Failed DC Cardioversion Treatment Options

If attempts to restore normal sinus rhythm fail, consideration will be given to repeat cardioversion after administration of an antiarrhythmic agent.  Parenteral or oral agents may be used.  Class I antiarrhythmic drugs are generally avoided in patients with significant structural heart disease and/or because of an increased risk of induction of rhythm disturbances (pro-arrhythmia).  Class III anti-arrhythmic drugs such as sotalol and dofetilide are initiated with in-patient telemetry for up to three days to monitor for excessive QT prolongation and Torsade-de-Pointes.  Exercise stress testing is typically performed in patients started on Class IC agents such as flecainide, in order to identify possible use-dependent pro-arrhythmia.

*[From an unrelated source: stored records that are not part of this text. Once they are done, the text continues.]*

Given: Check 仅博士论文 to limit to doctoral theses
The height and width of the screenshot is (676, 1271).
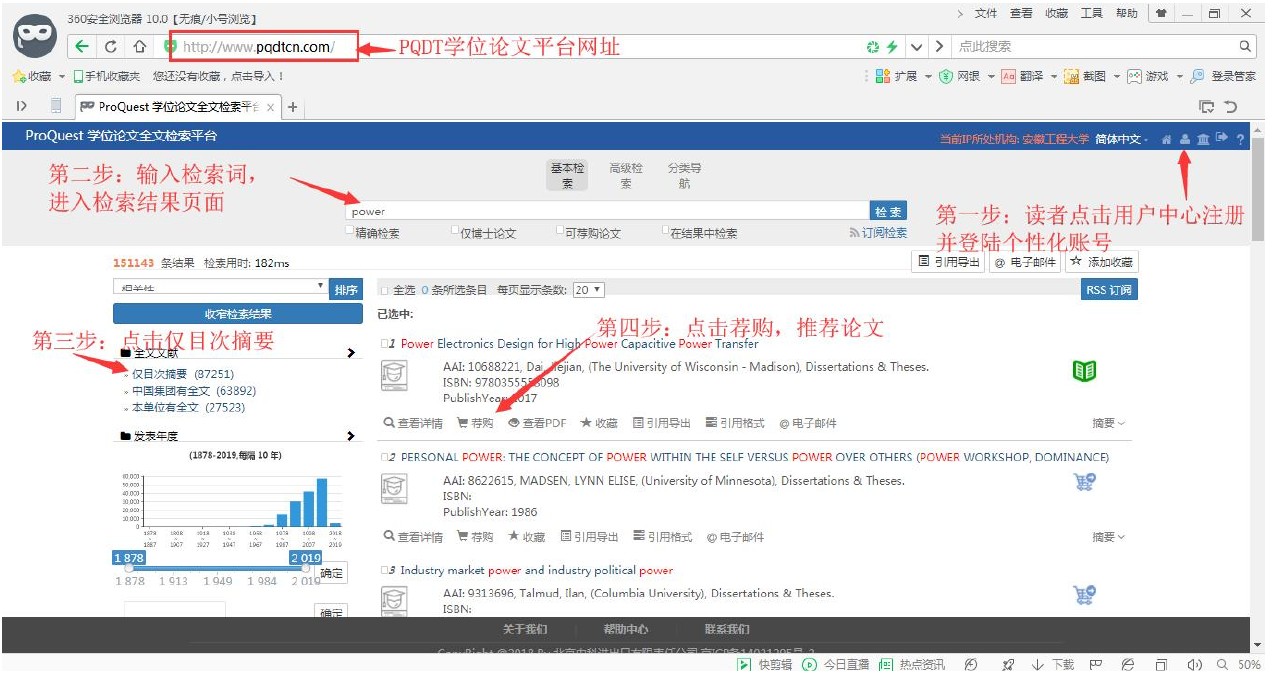Looking at the screenshot, I should (x=456, y=228).
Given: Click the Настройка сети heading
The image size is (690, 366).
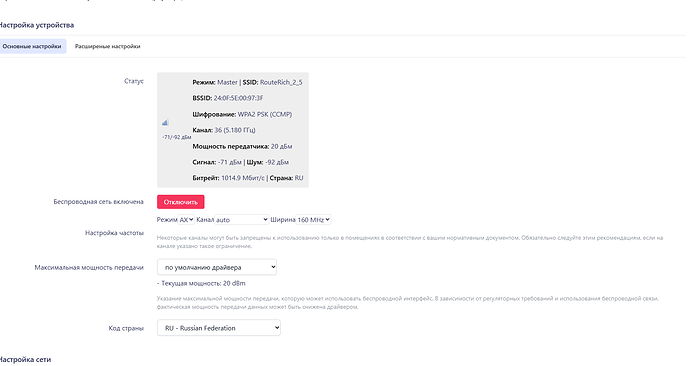Looking at the screenshot, I should (x=26, y=359).
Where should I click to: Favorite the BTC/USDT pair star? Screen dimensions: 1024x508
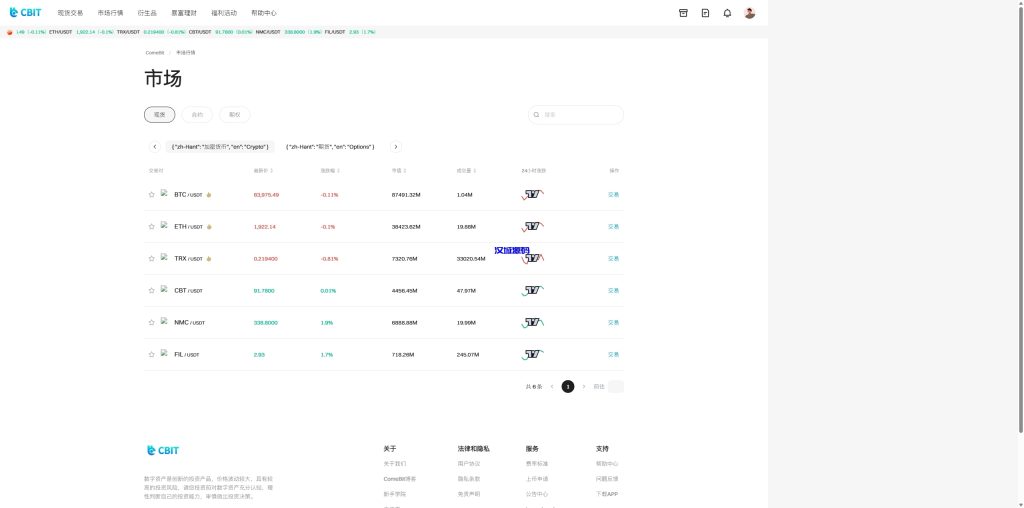(x=152, y=195)
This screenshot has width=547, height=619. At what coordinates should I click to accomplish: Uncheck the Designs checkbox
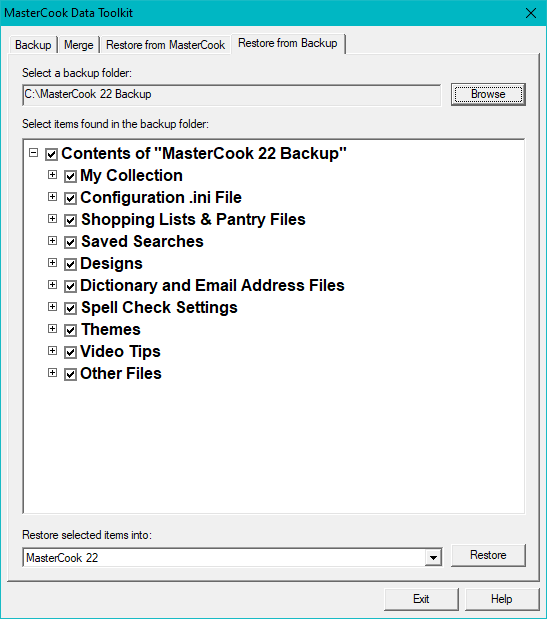(x=70, y=264)
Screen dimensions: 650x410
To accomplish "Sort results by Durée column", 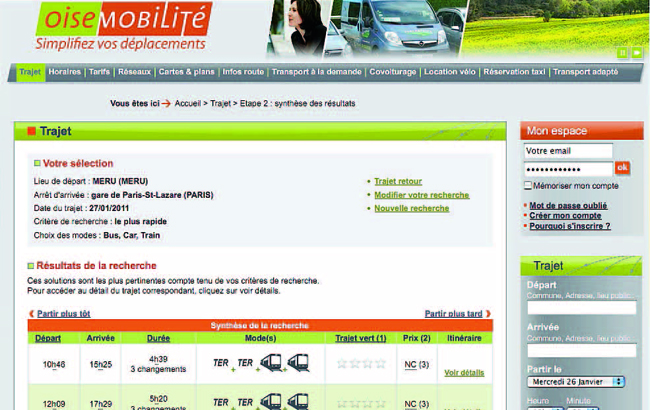I will 158,338.
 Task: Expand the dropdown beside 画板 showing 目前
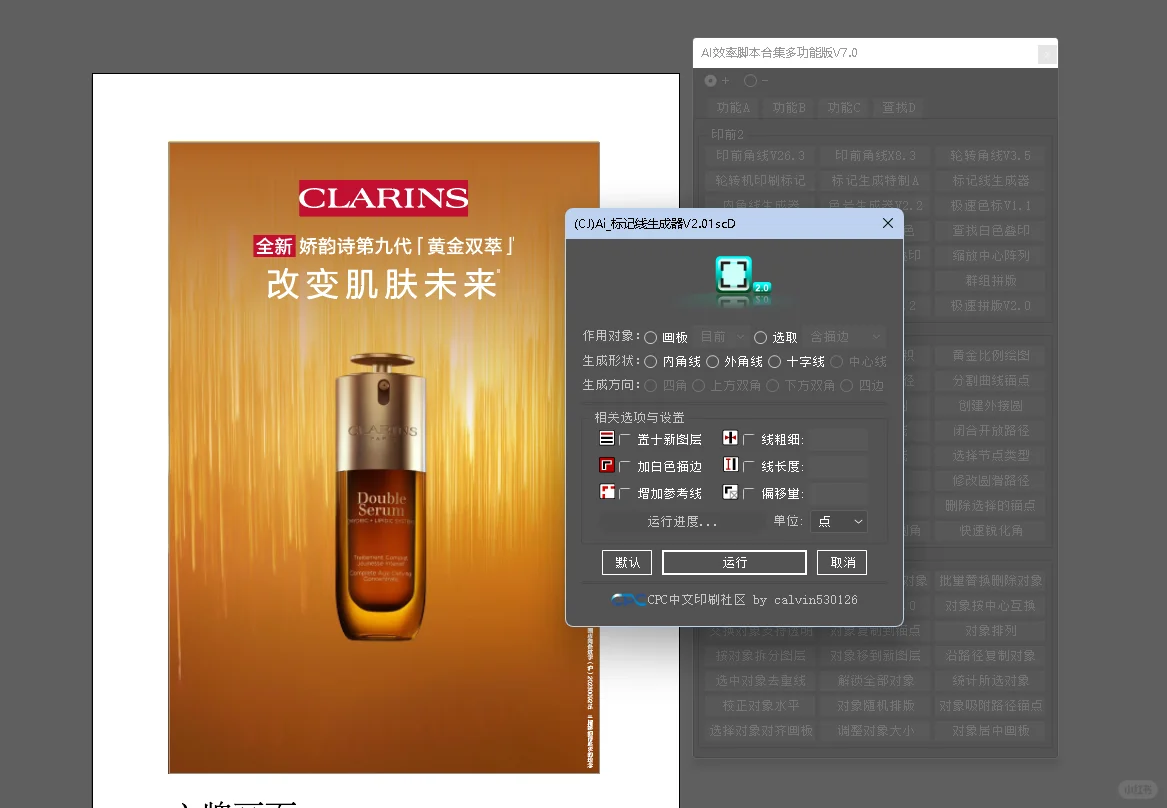point(721,337)

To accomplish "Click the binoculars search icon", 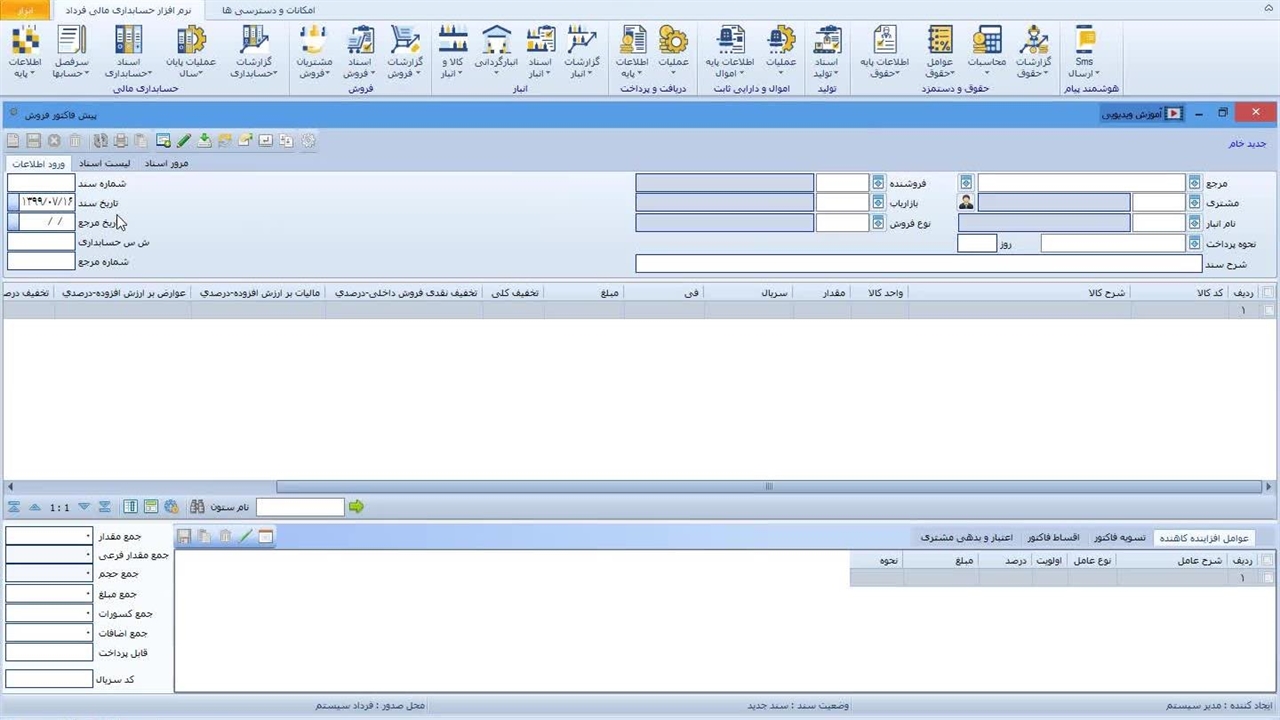I will [197, 507].
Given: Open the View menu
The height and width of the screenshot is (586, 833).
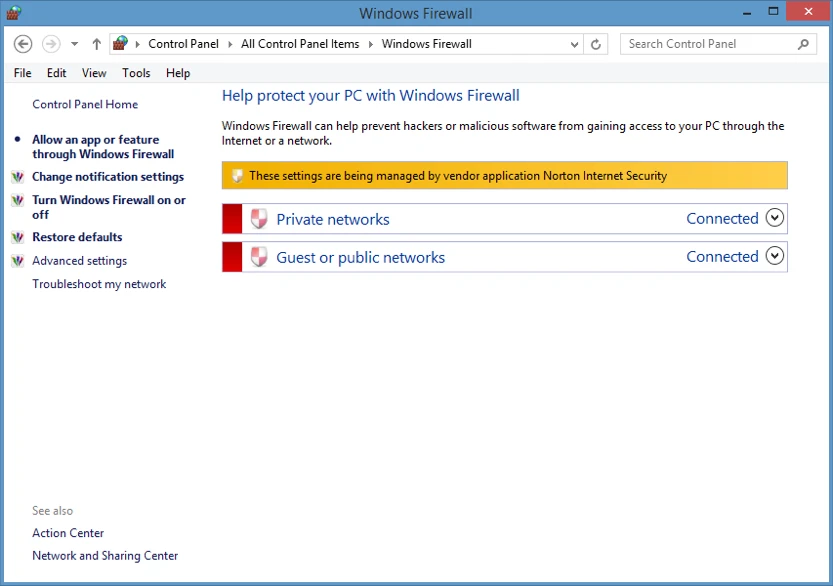Looking at the screenshot, I should 94,73.
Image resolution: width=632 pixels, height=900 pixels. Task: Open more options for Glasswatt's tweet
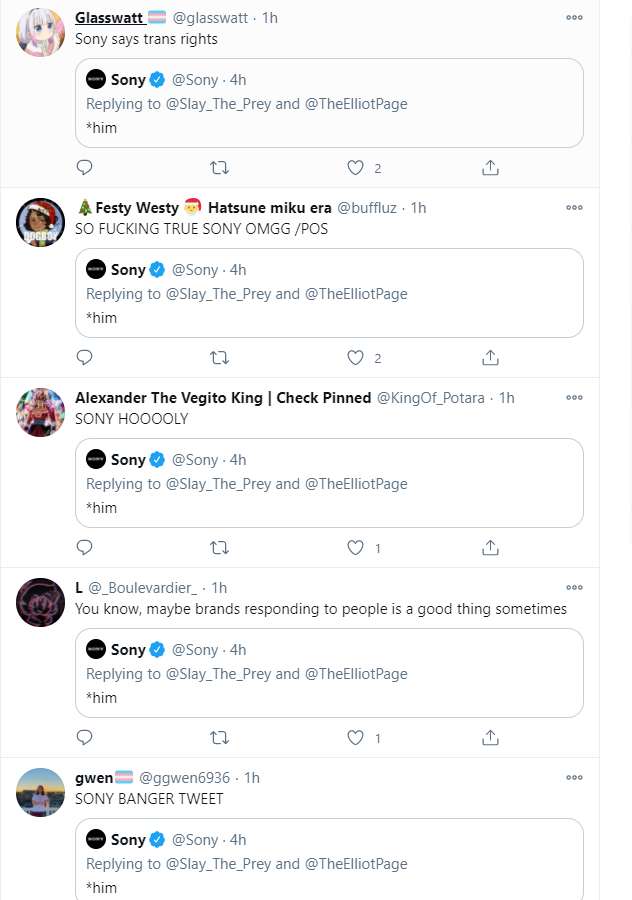[x=574, y=18]
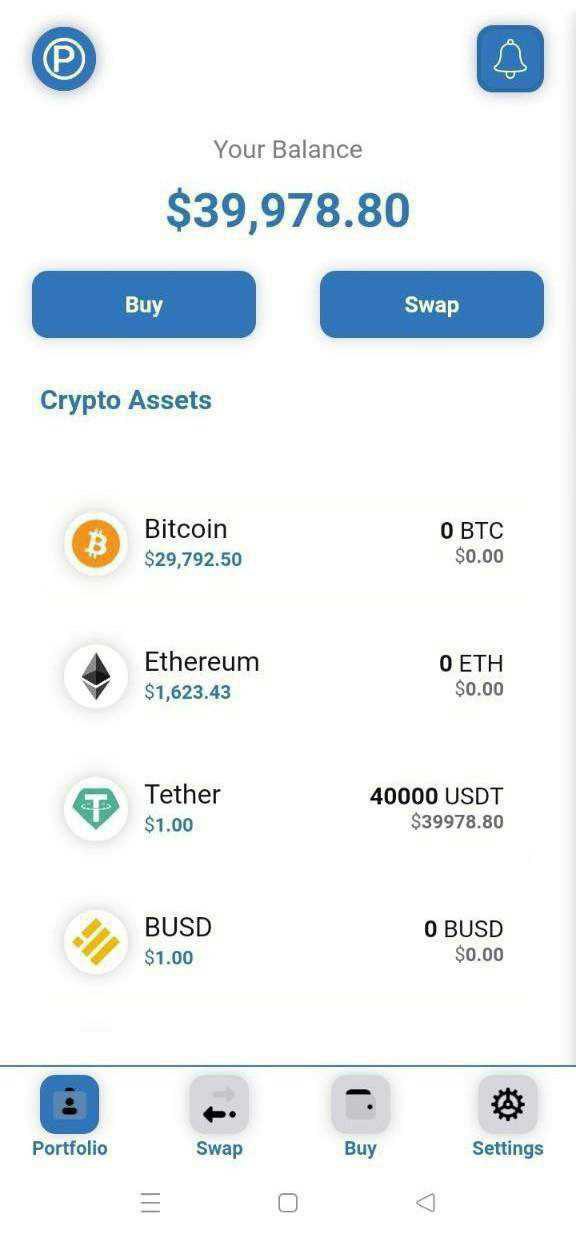The height and width of the screenshot is (1238, 576).
Task: Open the notifications bell icon
Action: (510, 59)
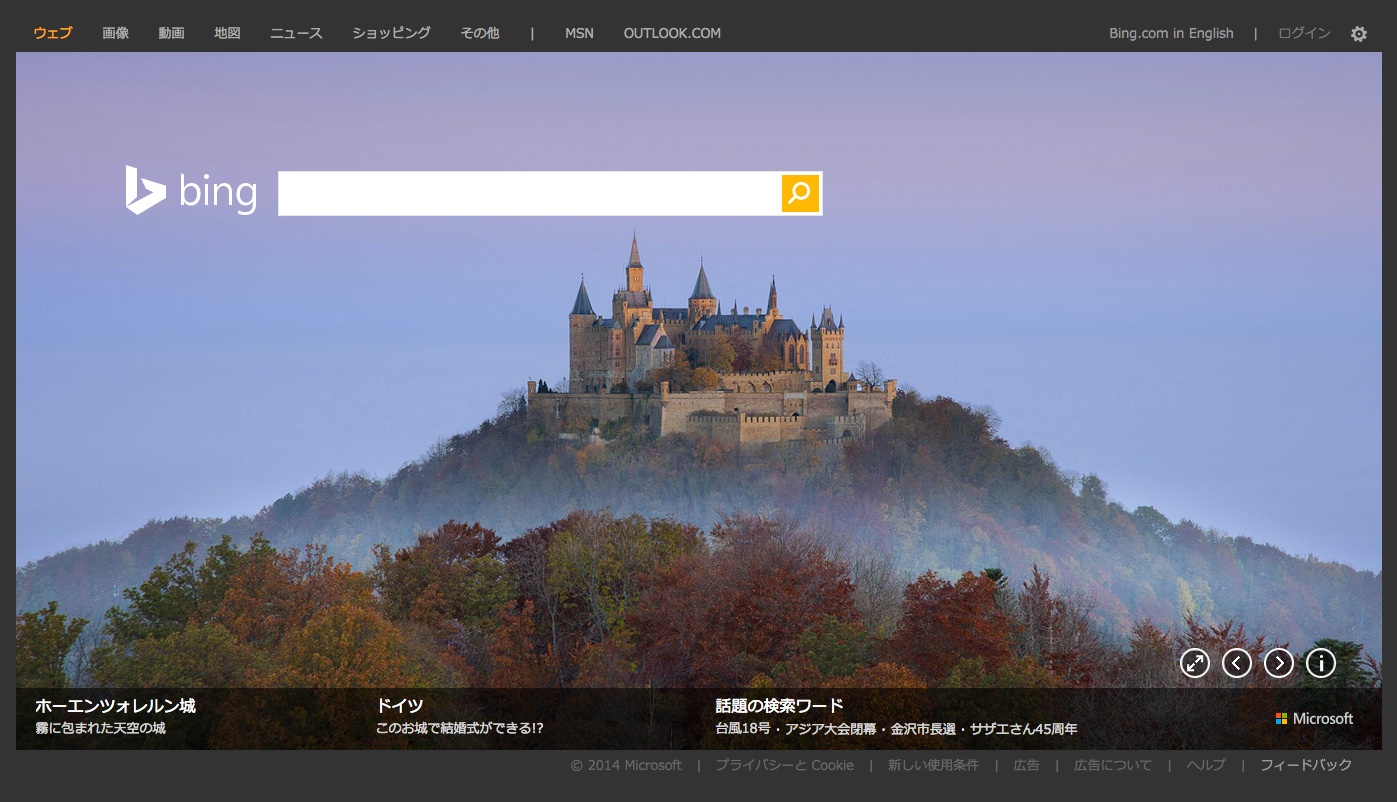Switch to Bing.com in English
Viewport: 1397px width, 802px height.
click(1171, 33)
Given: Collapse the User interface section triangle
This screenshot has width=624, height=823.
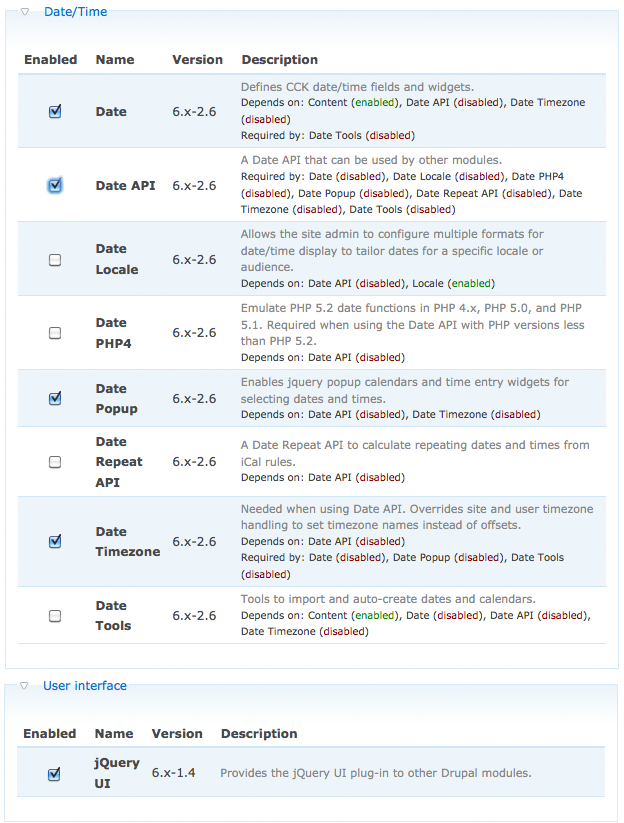Looking at the screenshot, I should (25, 686).
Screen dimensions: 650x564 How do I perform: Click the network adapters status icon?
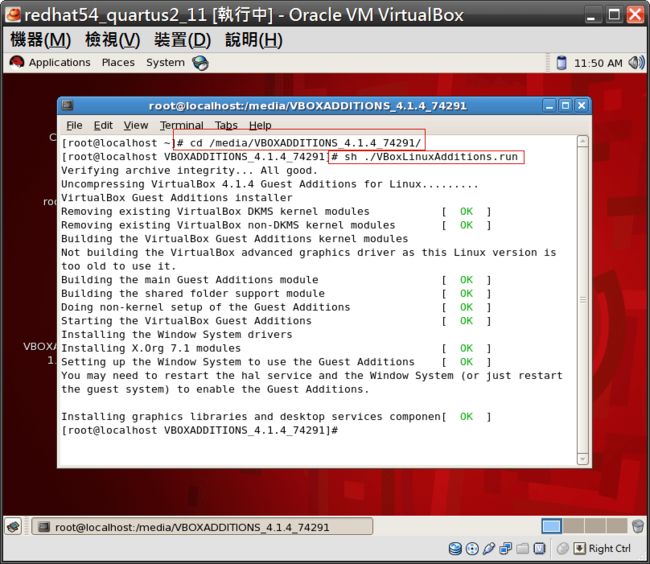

Patients resistant to defibrillation may be pretreated with ibutilide 1 mg intravenous over 10 minutes before repeat cardioversion.  This strategy improves the likelihood of successful cardioversion in those with previous failures.  This approach should be avoided in patients with severely depressed left ventricular function.  Furthermore, this strategy does not maintain normal sinus rhythm.  Rather it enhances the probability of successful cardioversion.

A treatment approach of rate control and anticoagulation may be indicated if the above strategies fail.  Although many patients with a first episode of atrial fibrillation have a high likelihood of reverting to normal sinus rhythm spontaneously or as a result of the above therapies, there are clinical circumstances that may warrant a more conservative approach at the outset.  Patients who remain in atrial fibrillation in whom rate control is difficult to achieve may benefit from AV nodal ablation with permanent implantation of an electronic pacemaker.

Radiofrequency Ablation Procedure for Atrial Fibrillation

Some patients with the paroxysmal form of atrial fibrillation are candidates for a catheter-mediated radiofrequency ablation procedure that can be curative.  This procedure is described in greater detail in the section describing radiofrequency procedures.